The Spin No one can accuse of Pioneer of acting hastily, at least in terms of launching its market assault on plasma leaders Samsung and Panasonic (who combined account for 54.2 percent of global plasma sales). Project Kuro has been in the works for about two years, and the publicity machine has been cranking at full-force since late spring—remember this highbrow teaser from May? Pioneer has taken its sweet time because it's expressly opposed to catering to the mass market—think of the brand as the anti-Vizio, committed to quality over affordability. (According to a recent Long Beach Press-Telegram article, Pioneer USA says lower Kuro prices are nowhere on the horizon.) The company is betting that there are enough luxury consumers out there to make this strategy worthwhile—a viewpoint aided by the fat margins on super-deluxe plasma TVs. Greatly helping matters, of course, is the wave of raves that have greeted the Kuro's American debut; Pioneer appears to be walking the walk on this product line.

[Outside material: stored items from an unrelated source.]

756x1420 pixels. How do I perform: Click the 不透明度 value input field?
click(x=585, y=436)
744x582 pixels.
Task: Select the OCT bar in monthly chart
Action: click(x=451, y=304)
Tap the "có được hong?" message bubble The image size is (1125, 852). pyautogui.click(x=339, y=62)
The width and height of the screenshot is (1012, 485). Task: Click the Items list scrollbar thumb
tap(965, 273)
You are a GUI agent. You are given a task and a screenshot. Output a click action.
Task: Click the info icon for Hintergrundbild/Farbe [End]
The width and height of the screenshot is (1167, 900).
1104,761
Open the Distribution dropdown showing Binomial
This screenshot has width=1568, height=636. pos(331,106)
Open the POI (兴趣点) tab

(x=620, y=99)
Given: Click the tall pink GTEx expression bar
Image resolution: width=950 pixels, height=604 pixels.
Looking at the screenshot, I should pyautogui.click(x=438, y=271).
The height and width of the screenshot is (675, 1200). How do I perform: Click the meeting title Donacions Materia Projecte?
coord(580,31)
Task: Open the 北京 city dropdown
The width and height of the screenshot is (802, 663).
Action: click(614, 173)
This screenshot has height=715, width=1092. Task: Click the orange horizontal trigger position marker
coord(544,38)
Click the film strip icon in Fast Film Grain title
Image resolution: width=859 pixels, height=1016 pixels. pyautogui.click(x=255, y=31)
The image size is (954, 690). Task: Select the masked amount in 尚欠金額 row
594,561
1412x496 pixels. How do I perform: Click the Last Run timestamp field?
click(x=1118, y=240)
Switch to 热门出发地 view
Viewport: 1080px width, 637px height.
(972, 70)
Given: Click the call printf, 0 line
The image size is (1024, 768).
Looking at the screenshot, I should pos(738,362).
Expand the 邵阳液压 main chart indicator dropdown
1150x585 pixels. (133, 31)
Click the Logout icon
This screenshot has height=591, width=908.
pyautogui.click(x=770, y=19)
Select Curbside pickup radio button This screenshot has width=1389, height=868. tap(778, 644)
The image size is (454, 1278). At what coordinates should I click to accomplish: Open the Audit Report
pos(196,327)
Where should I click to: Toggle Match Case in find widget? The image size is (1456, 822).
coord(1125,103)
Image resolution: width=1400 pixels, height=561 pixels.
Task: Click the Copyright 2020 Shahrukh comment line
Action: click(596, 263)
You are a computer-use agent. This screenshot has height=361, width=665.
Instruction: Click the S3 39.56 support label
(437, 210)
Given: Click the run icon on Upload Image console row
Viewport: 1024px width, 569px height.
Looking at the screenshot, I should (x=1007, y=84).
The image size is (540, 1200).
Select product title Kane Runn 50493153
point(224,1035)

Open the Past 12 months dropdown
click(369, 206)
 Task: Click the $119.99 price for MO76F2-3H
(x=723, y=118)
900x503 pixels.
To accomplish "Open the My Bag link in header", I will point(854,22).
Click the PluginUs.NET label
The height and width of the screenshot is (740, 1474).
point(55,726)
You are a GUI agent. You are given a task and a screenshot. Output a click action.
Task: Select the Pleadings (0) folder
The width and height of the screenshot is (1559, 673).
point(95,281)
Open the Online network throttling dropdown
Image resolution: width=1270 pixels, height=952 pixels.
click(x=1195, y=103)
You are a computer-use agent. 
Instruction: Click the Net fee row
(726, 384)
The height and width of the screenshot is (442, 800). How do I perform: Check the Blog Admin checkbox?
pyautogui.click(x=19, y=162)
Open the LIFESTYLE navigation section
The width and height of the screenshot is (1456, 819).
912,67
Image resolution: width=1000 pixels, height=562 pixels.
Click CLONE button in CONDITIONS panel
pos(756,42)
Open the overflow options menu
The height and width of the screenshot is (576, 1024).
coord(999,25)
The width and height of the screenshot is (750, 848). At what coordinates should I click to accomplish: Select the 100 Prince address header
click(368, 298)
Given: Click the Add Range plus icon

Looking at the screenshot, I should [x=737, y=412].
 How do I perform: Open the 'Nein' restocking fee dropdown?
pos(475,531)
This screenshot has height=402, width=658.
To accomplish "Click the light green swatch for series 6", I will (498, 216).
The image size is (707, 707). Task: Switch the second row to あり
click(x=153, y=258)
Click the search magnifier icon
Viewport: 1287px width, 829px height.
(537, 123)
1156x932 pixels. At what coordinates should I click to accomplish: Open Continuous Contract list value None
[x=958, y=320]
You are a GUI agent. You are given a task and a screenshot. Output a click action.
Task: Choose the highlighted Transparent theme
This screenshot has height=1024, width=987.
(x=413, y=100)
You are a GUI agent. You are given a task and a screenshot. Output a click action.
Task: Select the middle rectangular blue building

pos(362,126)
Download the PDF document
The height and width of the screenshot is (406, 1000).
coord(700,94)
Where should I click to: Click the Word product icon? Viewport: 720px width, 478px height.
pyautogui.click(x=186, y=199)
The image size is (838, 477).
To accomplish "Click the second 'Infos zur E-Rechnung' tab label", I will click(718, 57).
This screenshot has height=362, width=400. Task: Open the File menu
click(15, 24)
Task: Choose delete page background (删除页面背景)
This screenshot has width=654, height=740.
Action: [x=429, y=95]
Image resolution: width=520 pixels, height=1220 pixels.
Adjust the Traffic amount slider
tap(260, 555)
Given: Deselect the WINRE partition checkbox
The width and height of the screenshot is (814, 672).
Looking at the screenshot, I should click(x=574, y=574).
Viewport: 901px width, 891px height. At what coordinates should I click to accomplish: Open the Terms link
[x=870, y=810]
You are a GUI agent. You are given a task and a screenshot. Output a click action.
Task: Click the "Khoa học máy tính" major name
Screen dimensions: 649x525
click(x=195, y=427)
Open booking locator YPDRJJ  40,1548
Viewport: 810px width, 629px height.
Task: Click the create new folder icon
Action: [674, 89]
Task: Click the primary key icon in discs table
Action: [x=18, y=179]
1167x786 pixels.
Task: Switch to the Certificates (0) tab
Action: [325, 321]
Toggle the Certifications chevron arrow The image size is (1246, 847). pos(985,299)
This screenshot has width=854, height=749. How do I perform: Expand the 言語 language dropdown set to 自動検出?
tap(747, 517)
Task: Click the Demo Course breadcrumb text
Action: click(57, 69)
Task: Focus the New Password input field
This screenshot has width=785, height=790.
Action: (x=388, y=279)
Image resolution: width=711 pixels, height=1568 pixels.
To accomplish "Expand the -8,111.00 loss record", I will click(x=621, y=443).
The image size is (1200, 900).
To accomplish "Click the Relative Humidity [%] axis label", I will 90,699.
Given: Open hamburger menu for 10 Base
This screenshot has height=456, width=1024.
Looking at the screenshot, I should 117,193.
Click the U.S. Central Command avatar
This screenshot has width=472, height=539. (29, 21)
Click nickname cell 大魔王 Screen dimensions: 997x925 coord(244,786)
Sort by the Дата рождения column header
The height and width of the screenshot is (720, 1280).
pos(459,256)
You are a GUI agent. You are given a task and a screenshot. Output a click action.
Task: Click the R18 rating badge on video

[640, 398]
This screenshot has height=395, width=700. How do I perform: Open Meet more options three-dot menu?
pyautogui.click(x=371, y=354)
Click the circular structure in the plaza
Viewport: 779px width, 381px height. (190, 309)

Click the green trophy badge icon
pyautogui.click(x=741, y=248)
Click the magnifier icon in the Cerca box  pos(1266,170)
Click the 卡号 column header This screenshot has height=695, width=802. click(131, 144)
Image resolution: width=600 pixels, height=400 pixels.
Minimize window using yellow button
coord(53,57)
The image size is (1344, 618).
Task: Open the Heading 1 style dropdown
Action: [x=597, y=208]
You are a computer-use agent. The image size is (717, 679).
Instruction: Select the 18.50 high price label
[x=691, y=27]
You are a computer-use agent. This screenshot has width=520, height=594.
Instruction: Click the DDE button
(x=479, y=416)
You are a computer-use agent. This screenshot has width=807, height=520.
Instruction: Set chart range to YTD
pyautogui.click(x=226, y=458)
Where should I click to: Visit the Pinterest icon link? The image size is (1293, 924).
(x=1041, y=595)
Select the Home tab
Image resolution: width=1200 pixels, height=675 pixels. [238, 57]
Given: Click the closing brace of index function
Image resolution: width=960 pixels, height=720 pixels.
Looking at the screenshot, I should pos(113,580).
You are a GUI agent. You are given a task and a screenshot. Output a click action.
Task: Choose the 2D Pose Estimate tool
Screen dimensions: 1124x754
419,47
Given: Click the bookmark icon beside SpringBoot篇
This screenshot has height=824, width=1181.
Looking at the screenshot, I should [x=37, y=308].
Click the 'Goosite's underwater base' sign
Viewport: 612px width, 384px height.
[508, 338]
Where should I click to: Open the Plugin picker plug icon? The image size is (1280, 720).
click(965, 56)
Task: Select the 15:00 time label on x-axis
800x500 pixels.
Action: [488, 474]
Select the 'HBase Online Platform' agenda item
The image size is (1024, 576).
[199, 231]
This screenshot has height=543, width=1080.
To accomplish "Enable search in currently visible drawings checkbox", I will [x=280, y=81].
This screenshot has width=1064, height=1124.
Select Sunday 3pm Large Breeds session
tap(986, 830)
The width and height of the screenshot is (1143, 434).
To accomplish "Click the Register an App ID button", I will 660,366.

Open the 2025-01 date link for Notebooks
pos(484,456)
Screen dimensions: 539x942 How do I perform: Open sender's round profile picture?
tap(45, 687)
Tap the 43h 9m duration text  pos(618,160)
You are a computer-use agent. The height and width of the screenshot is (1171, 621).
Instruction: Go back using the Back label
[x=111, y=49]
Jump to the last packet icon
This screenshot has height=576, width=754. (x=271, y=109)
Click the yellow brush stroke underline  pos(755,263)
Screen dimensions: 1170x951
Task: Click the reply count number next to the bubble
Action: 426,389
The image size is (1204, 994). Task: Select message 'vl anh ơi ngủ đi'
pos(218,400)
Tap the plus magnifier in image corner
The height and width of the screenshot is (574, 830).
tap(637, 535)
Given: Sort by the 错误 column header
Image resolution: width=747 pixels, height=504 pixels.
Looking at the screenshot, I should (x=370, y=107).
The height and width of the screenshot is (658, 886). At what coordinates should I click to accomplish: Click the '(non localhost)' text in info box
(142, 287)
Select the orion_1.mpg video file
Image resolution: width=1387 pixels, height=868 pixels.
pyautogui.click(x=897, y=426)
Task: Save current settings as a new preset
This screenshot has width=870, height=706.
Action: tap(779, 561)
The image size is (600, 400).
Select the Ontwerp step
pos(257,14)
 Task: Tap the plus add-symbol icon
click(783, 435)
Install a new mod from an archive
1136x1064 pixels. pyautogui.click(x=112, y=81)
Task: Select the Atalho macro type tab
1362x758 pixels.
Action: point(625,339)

Counterspin Pioneer's flagging TV division certainly could use a boost. The long gestation period for Project Kuro forced the company to trudge along with its PureVision plasma lineup well past the sell-by date. As a result, Pioneer's plasma sales tumbled in the first half of this year, dragging down the entire ship in the process; the company's Q2 operating income fell by nearly 80 percent versus the previous year, a tumble ascribed largely to plasma woes. Since then, Pioneer has entered into a curious sort of partnership with Sharp; the Aquos-maker is now Pioneer's single largest shareholder. This move was supposedly necessary in order to bolster Pioneer's R&D, and thus help it make good on its strategy of offering the finest TVs around. But in today's technology climate, how long will the Kuros be top-dog in terms of quality? No matter how many plaudits the line has received so far—including "Greatest Flat Panel Ever"—there's bound to be a superior competitor out there by Q4 of next year, if not sooner. Can cautious Pioneer act quickly enough to up the ante?
Takeaway Pioneer spent big bucks hiring TBWA\Chiat\Day, the agency best-known for its long relationship with Apple. It's a signal that the company is finally ready to play with the big boys, and the strategy already seems to be panning out: In Q3, Pioneer's share of the plasma market grew by 68 percent, to 6.3 percent (just behind Hitachi's 7.9 percent). The Kuros should do well this holiday season among fatcats, though the number of consumers able to splash out for a Pro 1150-HD (with an MSRP of $6,000) is obviously small. By resisting the general movement toward lower flat-panel prices, then, Pioneer is gambling that an economic slowdown doesn't affect consumers in the top five percent—and that said consumers are plentiful enough in the first place to make Project Kuro worthwhile.
Hype-O-Meter 8 (out of 10). Keep in mind that Pioneer was an also-ran in the plasma game this time last year; now the Kuro is a technophile must-have, buoyed in part by this arresting (if disturbing) ad campaign. But the next-gen of Kuros will have bring the goods, too—today's technological marvel, after all, is tomorrow's overpriced mediocrity.